My thesis concerns investigating collaboration between local governments in England and Thailand, selecting cases in Thailand is not difficult as I worked with key people in this policy area before I came to study in the UK.

However, selecting the UK cases was more difficult. Although I could use the criteria related to my research objective and questions that I developed to select the cases, the issue of the gatekeeper, i.e. the key person who makes the final decision to allow the researcher access to the case study data (such as the chief executive of a local authority) gave rise to difficulties in collecting data. But with the support of INLOGOV I was able to make use of contacts, connections and knowledge of local authority collaboration in England – combined with a purposive sampling technique – to enable me to avoid problems associated with gatekeeping.


The supervisor is the most important person in your PhD studies, and I’ve had quite a few questions about the most appropriate ways to communicate with supervisors. I have supervision meetings twice a month, which is the standard procedure at INLOGOV.

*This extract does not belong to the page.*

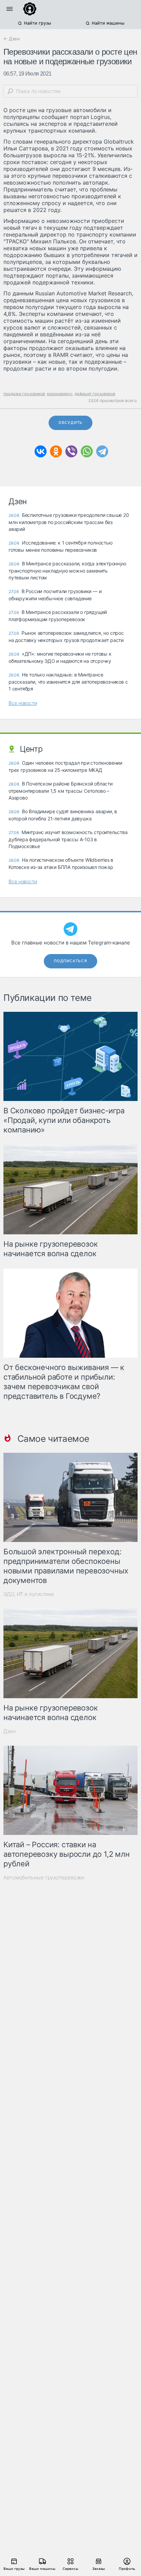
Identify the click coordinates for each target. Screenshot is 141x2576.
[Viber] (71, 451)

From my experience, I found it useful to tell supervisors both what you do know and what you don’t know. Don’t hesitate to ask them questions because you will get useful advice. Moreover, I learnt from my supervisors that doing a PhD is not a linear process and it’s more like doing a jigsaw puzzle. So, it’s useful to be flexible and revise your work after receiving recommendations from your supervisors and the progress review committee – and to be strong enough to make academic arguments to support the choices that you have made.

A supportive environment

I found that it’s very important to have friends who are in the same boat as me. Unlike many universities in the UK, PhD students in the social sciences at the University of Birmingham study core modules in social research in the first year in order to gain skills and knowledge to be applied in their PhD studies. Besides this knowledge and skills, however, studying these modules allowed me to meet and work with other PhD students – we’ve become friends and help each other, travel together and discuss issues.

Being an international student and living outside my home country, it’s so good to have friends with whom I can share my thoughts and feelings, discuss both academic and personal issues, and give me a big hug when needed! Moreover, as the university provides offices and facilities for PhD students to work together, this hub has provided a chance for me to meet senior students. I don’t hesitate to ask them for advice, and these students are more than happy to help with any challenges that they’ve met before.

Balancing personal and academic life

Finally, one of the most important things is to find a way to balance your personal life and your academic life. Studying cannot be the only thing – I can say I study quite hard but I also play hard! Even though I’m a full time student that doesn’t mean I have to work office hours Monday-Friday, and one of the really nice things about doing a PhD is having the flexibility to work at different times of the week as suits my circumstances.

So, for all the reasons above, I think that being a PhD student at INLOGOV isn’t easy – but it’s not too hard to be either. Why not come and see for yourself?


Pobsook Chamchong is a Thai Government Scholarship PhD student at INLOGOV. Before coming to Birmingham, she previously worked as a researcher for the Thailand Political Development Councils and for the Thailand Reform Committee.